··· INFORMATION

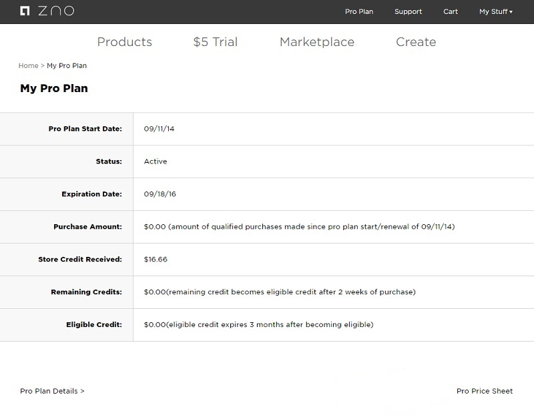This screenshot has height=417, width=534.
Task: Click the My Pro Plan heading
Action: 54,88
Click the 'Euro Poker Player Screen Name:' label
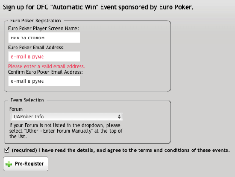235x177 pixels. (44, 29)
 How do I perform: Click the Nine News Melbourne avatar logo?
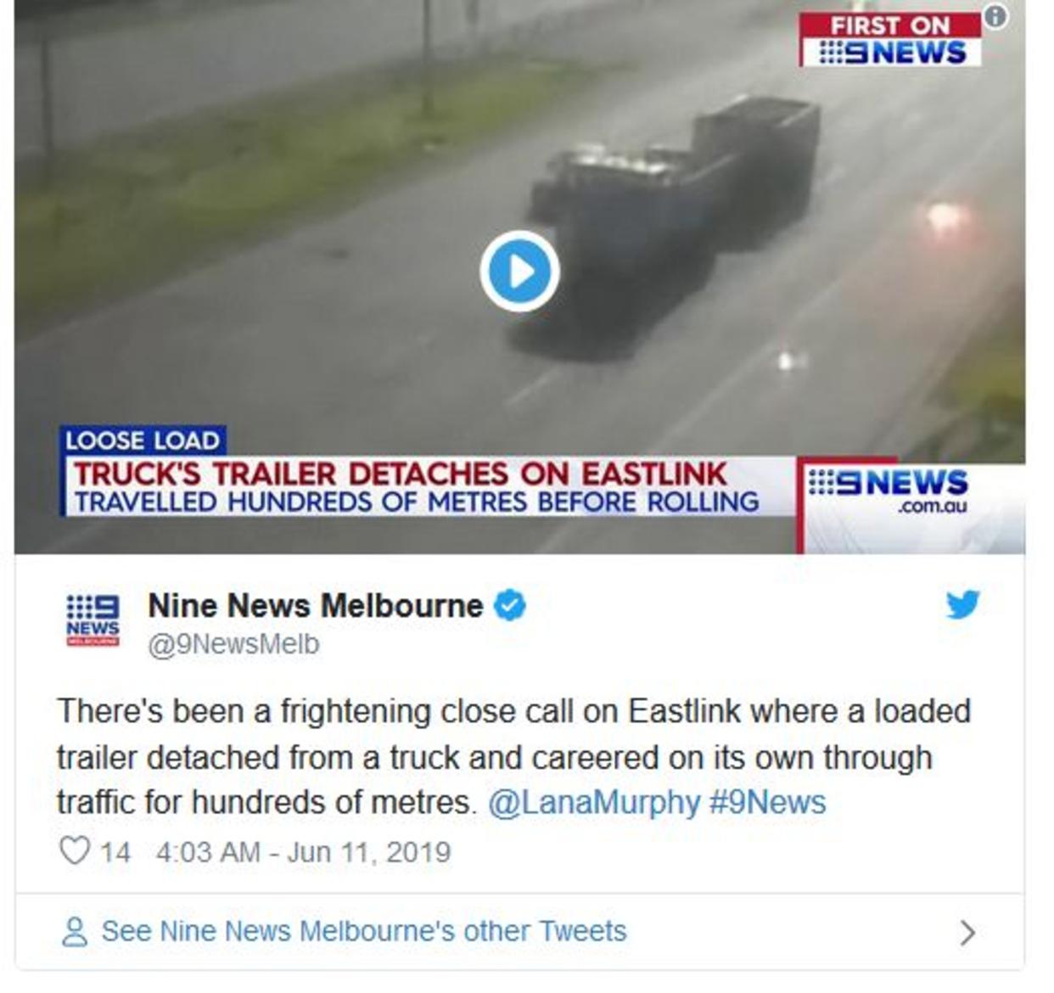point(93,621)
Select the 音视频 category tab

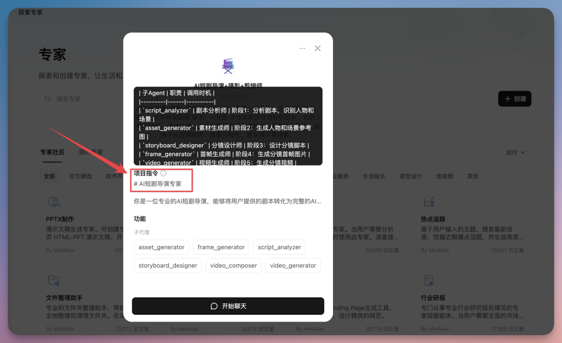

······

◆ **WHAT IS REQUIRED**: The lines wanted run from the line containing "Click the 'Euro" through the end of the entries; return them exactly, both ends included, and keep pictures out.

◆ **TASK ANSWER**:
Click the 'Euro Poker Player Screen Name:' label
235x177 pixels. (44, 29)
 How do I perform: Click the Nine News Melbourne avatar logo?
point(93,621)
Select the 音视频 category tab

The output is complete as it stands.